Check each line below for the word "Switch" and give the number of lines that have it, nothing more.

----

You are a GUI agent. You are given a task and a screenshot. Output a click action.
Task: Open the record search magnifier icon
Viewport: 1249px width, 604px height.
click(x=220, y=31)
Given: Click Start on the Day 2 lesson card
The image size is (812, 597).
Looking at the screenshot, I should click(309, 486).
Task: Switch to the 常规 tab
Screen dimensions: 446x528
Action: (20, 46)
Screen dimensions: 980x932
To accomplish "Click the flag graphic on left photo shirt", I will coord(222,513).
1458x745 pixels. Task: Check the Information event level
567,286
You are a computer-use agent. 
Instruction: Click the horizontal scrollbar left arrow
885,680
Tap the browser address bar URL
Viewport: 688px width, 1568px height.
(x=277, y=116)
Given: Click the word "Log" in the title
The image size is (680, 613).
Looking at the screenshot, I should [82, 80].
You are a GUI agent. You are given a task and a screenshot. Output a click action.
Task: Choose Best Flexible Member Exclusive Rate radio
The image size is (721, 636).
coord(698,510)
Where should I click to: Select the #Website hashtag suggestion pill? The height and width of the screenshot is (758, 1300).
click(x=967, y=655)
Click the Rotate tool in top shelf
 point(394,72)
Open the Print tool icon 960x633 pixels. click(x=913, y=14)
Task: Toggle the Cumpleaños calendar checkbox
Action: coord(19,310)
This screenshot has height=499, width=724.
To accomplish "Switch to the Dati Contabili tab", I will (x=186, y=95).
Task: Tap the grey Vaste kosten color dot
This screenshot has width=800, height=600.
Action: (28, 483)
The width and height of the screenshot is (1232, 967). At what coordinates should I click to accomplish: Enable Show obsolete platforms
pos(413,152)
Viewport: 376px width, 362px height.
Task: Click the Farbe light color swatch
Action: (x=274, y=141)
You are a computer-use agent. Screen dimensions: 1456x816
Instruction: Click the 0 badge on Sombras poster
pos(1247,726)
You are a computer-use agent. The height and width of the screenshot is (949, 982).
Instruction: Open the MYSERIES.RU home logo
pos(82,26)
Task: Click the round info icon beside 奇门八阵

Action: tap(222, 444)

----

--- Answer ---
2